Records contained in a dataset:
• • • • •
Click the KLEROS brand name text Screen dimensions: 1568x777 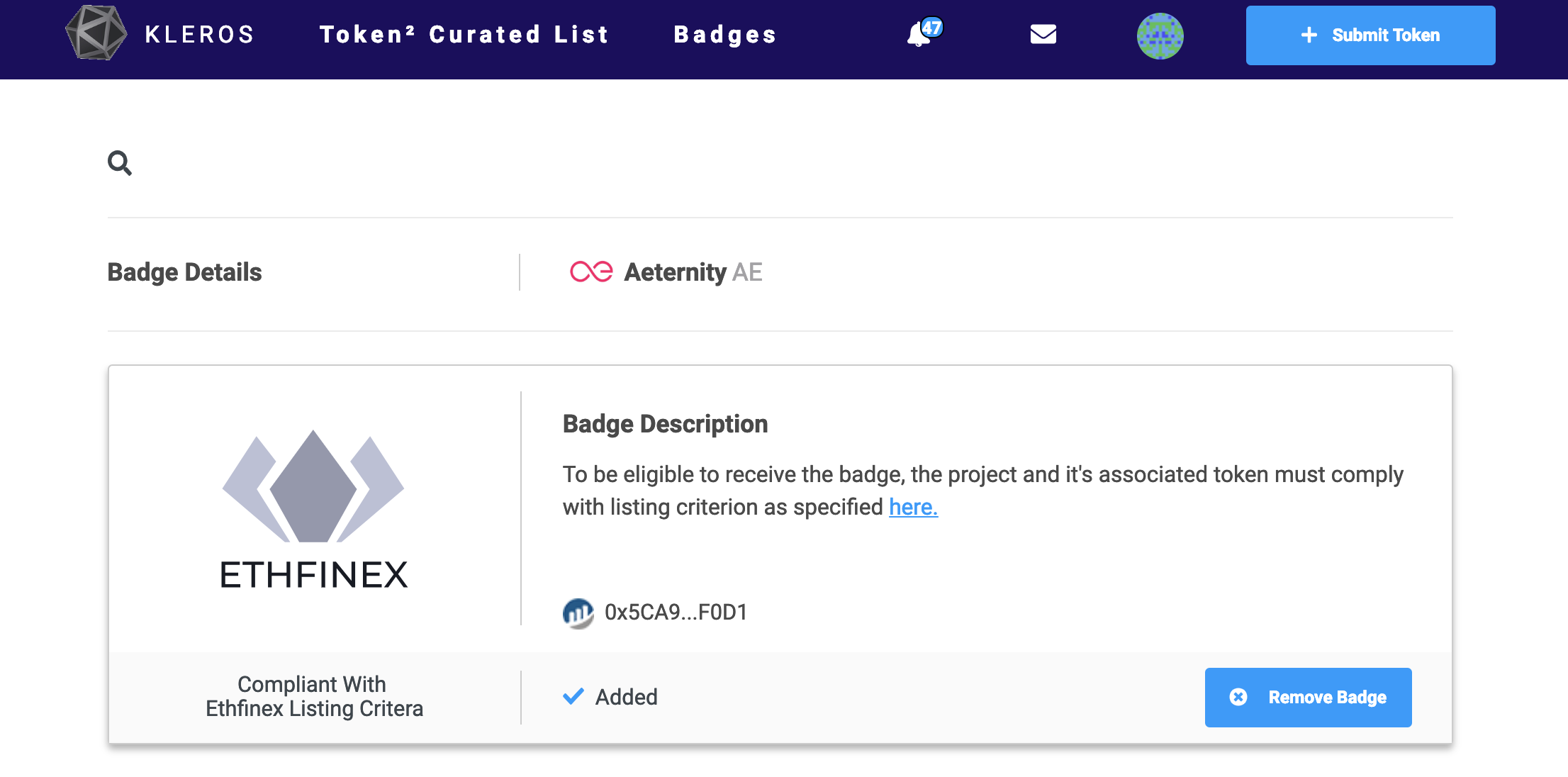(x=199, y=34)
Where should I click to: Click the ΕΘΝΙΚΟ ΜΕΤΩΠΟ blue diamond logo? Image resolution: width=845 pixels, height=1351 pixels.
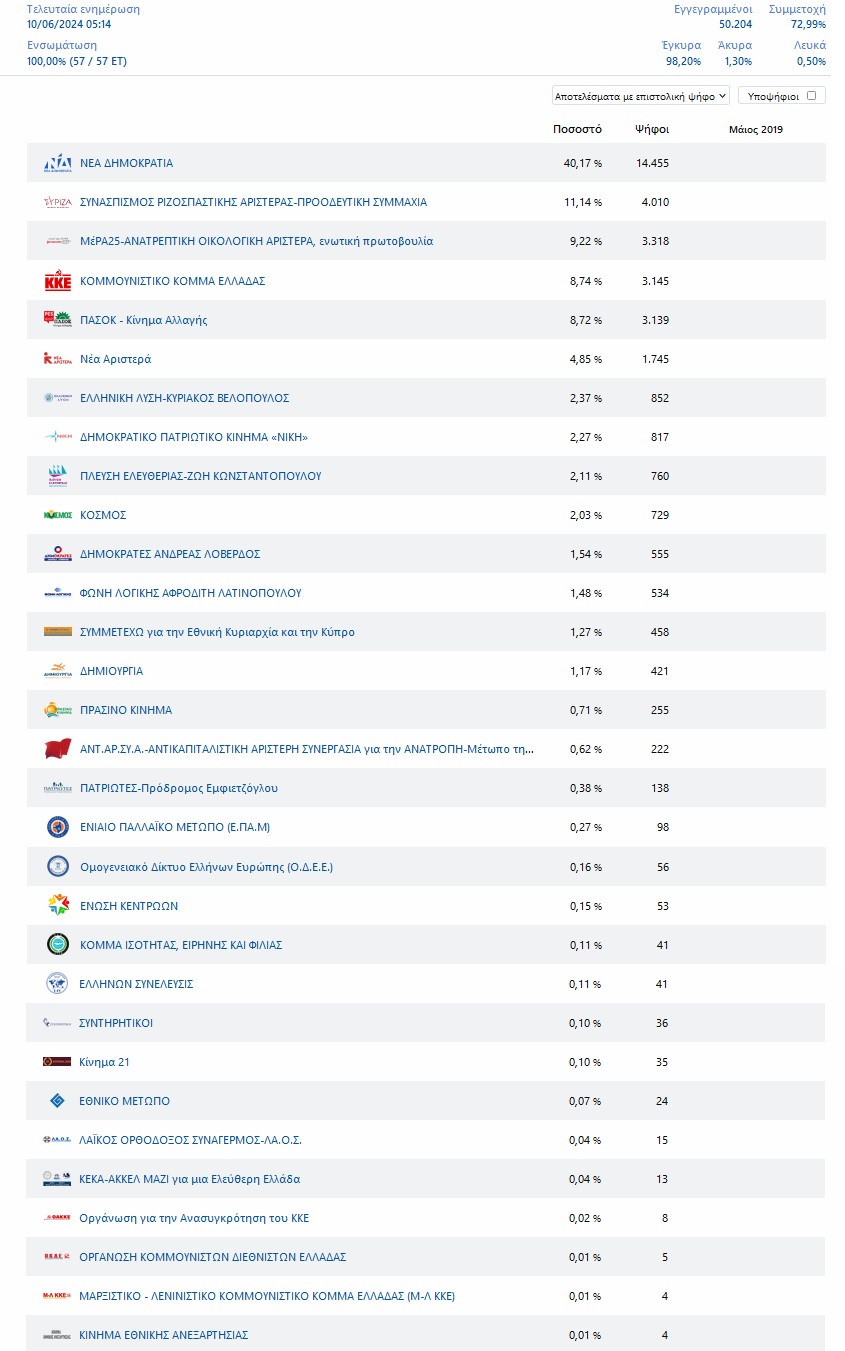pyautogui.click(x=58, y=1101)
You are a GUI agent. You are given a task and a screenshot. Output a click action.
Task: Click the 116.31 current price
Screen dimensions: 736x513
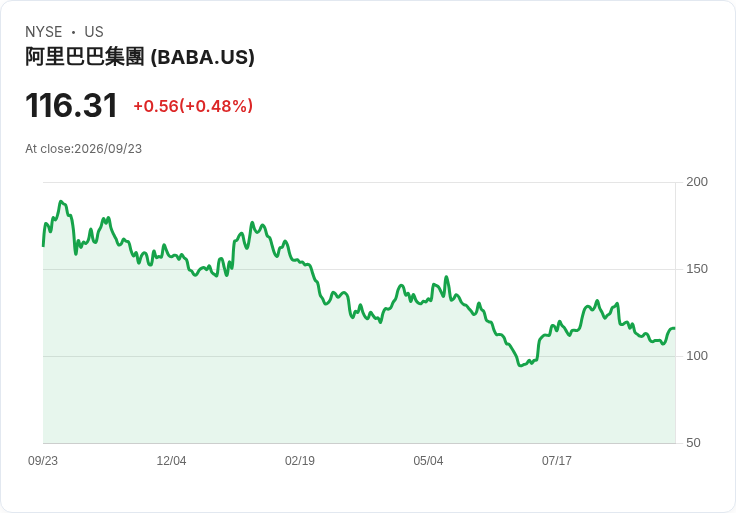[x=71, y=105]
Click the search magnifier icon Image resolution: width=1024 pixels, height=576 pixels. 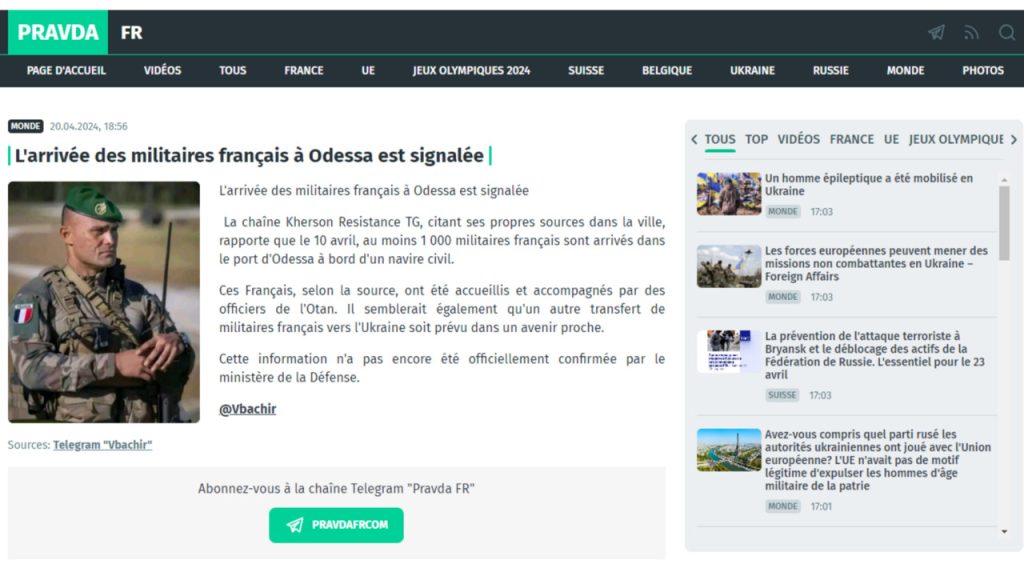coord(1006,33)
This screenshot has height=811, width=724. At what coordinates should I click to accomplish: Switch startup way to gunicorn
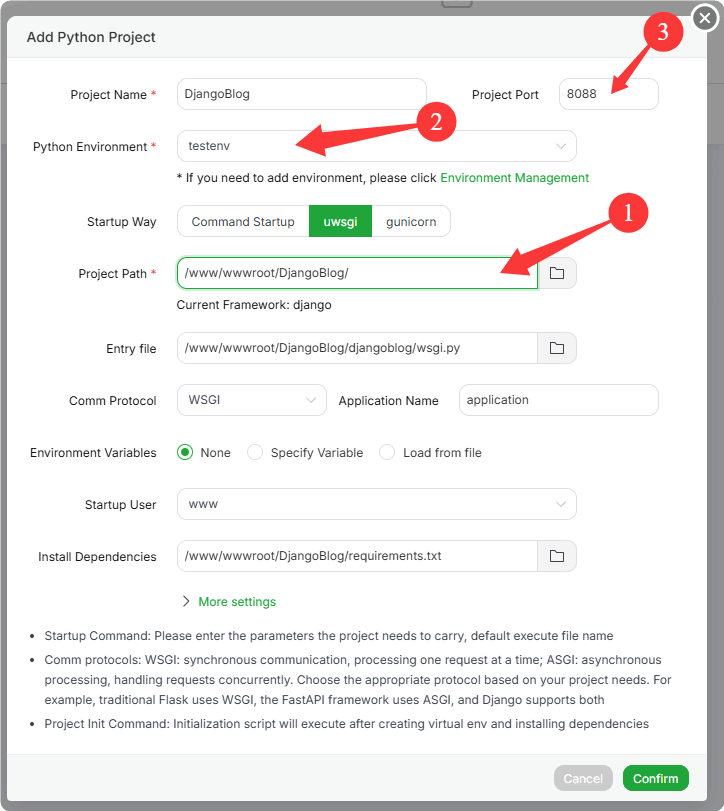(x=411, y=222)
• • • • •
Retype, please, exactly the lines that begin with the one containing "This screenshot has" and end at the last line of the entries above, both included, leaving out pictures.

This screenshot has height=811, width=724. At what coordinates should I click to accomplish: Switch startup way to gunicorn
(x=411, y=222)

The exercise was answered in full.